Consumer Watch

Wendy Knowler fights for your rights...

Kevin McCallum Masthead
August 7 2012 at 01:50

We should thank our lucky stars. What if the world’s fastest man had not been born with the surname Bolt? What if he had been called Plod? Usain Plod. That would have stuffed a few headlines. It would have been hell for commentators.

You think that Bolt could have been called anything and he still would have been the quickest man in the world. He’s a bolt of lightning from the sky, they scream. Hey, he could have been called Usain Storm, which would have meant he would have been from the Stormer family and have proven than not every Stormer finishes second. He was born a bolt and a bolt he is. He lives his name.

On Sunday night, before Bolt had looked his doubters in the eye and slapped them around the chops, another athlete with an appropriate name took her marks, got set and then didn’t go far. The Bulgarian 400m hurdler hit the first jump hard and fell to the ground in a crumpled heap, her Olympics over almost over before they had begun. Four years of training, of pain and suffering, of dieting and dreaming, and in a trip and a crash she was out. In the press tribune we looked up her name on the start sheet: Vania Stambolova.

Sunday night, though, was all about Bolt. He played the night beautifully. He has managed to make it all look so easy down the years, like he’s not really trying.

In Beijing there was a suggestion that he wasn’t trying as he began celebrating with 30m left to run. Afterwards replays showed that his shoelace had been untied. Heck, he had time to stop and tie it with a double knot and still win gold.

In London they had doubted him. Maurice Greene, who won gold in the 100m in Sydney and silver in Athens, wrote for the Sunday Times of London that Yohan Blake would win and Bolt would be second. The rest would be fighting for bronze, he wrote. Then he watched him run in last night’s semi-finals and changed his mind. Bolt had fixed what is wrong with his running, he said.

If they are ahead and assured of qualifying, sprinters like to ease up in the final 10m in the heats and semi-final. It drives me bonkers. I want to see full gas to the finish line.
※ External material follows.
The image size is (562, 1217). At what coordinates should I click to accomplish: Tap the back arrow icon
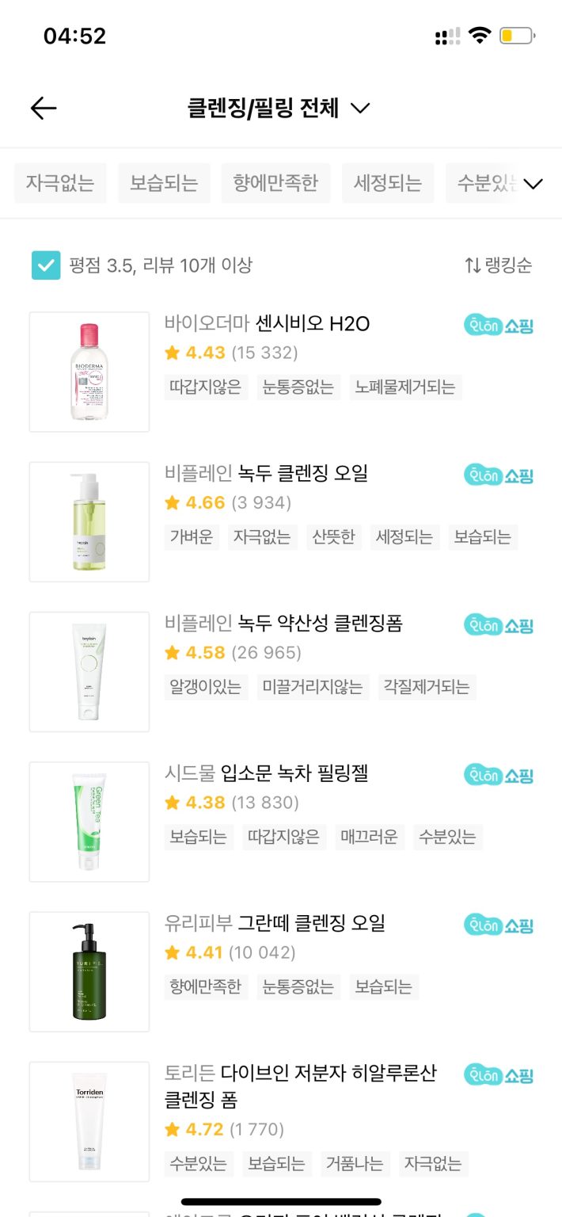coord(43,108)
I want to see a world record broken. I don’t want to sit and wonder what might have been had Bolt not had enough time to stop for a smoke with 10m to run.
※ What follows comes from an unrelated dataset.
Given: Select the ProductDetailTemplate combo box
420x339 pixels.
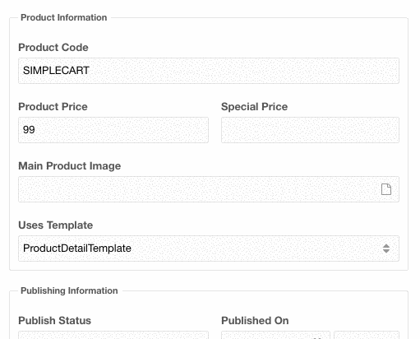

But he was forgiven by the time the final came around. He played it magnificently. He bumped fists with the volunteer who was holding the basket into which he dropped his tracksuit and smiled at him. Then waited as the camera moved down the line, getting the reaction of the challengers to the king. Asafa Powell scowled and squinted at the camera as though it was the unlikeable Justin Gatlin, who was a few lanes away from Powell, and when was introduced he walked up to the camera and gave it dismissive look. Blake’s pre-race introduction could have been an imitation of a volcano.

Then came Bolt. And the rest knew they were done. He used his fingers to make a little running hand puppet. Then he was a DJ, spinning the vinyl, and then he holstered a gun and threw in what could have been shadow boxing. That’s it. Race over. On your marks, get set and Bolt. Perhaps they should change the name of the start in athletics to suit the king. He deserves it.